Track athlete who collapsed grateful to coaches
Track athlete who collapsed grateful to coaches
Posted at 10:57 PM, May 03, 2016
and last updated 2021-05-24 12:11:57-04

Caleb Perkins returned to the very spot on the Revere High School track where he collapsed and nearly died six weeks ago.

Normally, the 16-year-old speedster feels right at home on the black and white surface, but getting used to his new normal will take more time.

"It's just kind of surreal being back here just thinking about, it did happen like right around this area. I haven't been back on the track since then," Caleb said.

The teen has no memory of March 18, but on that afternoon, he finished the final lap of a challenging workout and then his life was forever changed.

He told a teammate that he felt tight. Moments later, he went down in a heap near the finish line.

For a split second, coaches wondered if Caleb-- known for his sense of humor-- was playing a joke.

"Usually I am doing something in a joking manner, wasn't no joke this time," he said.

The high school junior had suffered sudden cardiac arrest. Assistant track coach Brian Racin rushed to his side.

"I started calling his name. I told him to get up. He didn't move," Racin recalled. "I had knelt down next to him, was calling his name and that's when I realized his breaths were really shallow."

Head coach Lyle Kniep dialed 911 while Racin started CPR.

Kniep told the operator that Caleb was not responding and took a breath about "every five or six seconds."

On the call, coaches can be heard repeatedly saying, "Caleb. Caleb. Caleb."

"He's one of our best athletes," Kniep said. 'It truly kind of says that awareness needs to be up. This can truly happen to anybody."

The coaches yelled to the athletic trainers who made the crucial decision to grab an automated external defibrillator (AED) from the field house. The AED was used to shock Caleb's heart a couple of times. Paramedics arrived, used an AED again and rushed him to Akron Children's Hospital.

Caleb was transferred to the Cleveland Clinic where he slowly improved and spent 19 days.

At first, doctors discussed the possibility of a heart transplant, but it was determined that wasn't necessary.

:: Study material ::
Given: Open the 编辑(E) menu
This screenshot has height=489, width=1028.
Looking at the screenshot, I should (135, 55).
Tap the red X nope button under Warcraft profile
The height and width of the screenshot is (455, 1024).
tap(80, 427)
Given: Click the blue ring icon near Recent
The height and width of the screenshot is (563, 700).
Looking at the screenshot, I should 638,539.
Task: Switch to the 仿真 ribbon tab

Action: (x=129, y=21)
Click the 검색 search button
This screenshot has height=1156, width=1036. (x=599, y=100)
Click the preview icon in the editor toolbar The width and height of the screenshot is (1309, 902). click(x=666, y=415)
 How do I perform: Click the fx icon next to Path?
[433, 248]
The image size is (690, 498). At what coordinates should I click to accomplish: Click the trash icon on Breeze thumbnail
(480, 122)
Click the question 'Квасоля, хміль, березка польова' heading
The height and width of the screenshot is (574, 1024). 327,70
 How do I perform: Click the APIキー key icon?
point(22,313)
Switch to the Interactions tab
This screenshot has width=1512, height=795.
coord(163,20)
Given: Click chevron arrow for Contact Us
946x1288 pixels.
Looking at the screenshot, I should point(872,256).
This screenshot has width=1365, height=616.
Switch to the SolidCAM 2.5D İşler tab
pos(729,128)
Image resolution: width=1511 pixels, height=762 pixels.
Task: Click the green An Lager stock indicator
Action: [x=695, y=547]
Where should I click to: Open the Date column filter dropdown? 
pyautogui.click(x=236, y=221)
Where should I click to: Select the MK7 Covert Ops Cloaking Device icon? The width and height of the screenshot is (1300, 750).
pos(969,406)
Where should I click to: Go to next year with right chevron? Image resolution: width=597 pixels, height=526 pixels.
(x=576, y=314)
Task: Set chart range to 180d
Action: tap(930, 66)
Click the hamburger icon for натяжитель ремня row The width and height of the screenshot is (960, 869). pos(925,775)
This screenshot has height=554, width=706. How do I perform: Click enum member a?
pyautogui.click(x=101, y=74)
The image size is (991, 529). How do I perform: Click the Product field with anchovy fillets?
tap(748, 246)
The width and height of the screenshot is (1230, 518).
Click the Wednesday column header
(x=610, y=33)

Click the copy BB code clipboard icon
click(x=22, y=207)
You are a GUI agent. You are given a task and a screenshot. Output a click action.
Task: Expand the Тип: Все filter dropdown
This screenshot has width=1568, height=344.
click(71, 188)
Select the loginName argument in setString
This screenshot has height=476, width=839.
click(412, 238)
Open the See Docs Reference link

:: Apply what you read ::
A: In the article about Caleb Perkins, who started CPR on him?
B: Continue the article about Caleb Perkins from its last sentence.
The listing comes from a different source than the article about Caleb Perkins.

:: Outputs in order ::
A: Assistant track coach Brian Racin started CPR.

B:
As Caleb regained consciousness, his parents only told him that he had taken a fall during track practice because they didn't want him to worry.

However, he jumped on social media and it didn't take long for Caleb to figure out he was dealing with something much more serious.

"I got on Twitter and I was tagged in the news clip. I saw that and I looked at my parents and said, 'You know, I think it was a little bit more than just a taking a fall at track.'"

Doctors told the family that the rapid response by the coaches and the use of the AED saved Caleb's life.

"We realized how blessed we are that he has a chance to live. We heard the statistics over and over. He should not be alive," said his mother, Lara Perkins. "This is what saved Caleb's life is the fast response of everybody involved."

Doctors found scarring at the bottom of Caleb's heart and diagnosed him with cardiomyopathy.

The teen now has an implantable cardioverter-defibrillator (ICD) to keep his heart safe.

"If anything were to ever happen again, which it shouldn't, that will go off and it would save his life," Lara Perkins said.

Caleb said he will be forever grateful to the "guardian angel" coaches and athletic trainers who saved his life.

"Being a man of faith, I think God put me in the best position that I could have been in," he said.

The coaches said the scary experience also had an emotional impact on their lives.

"I have two kids of my own and it's one of those things where you go home and you give your kids a hug," Racin said.

"It was kind of a perfect storm of things where everybody kind of came together for Caleb to make sure that he was going to be okay and I can't wait to see what he accomplishes here in the future," Kniep added.

On May 16, a community event will be held to celebrate Caleb's life. It will take place from 6:30 to 8:00 p.m. at the Revere High School gymnasium.

Lara Perkins said she wants to create awareness about the importance of CPR and AEDs while also raising money for more of the life-saving devices on all Revere sports fields.

Caleb has even come with a clever name for the event: C.P.R., which in this case stands for "Caleb Perkins Revived."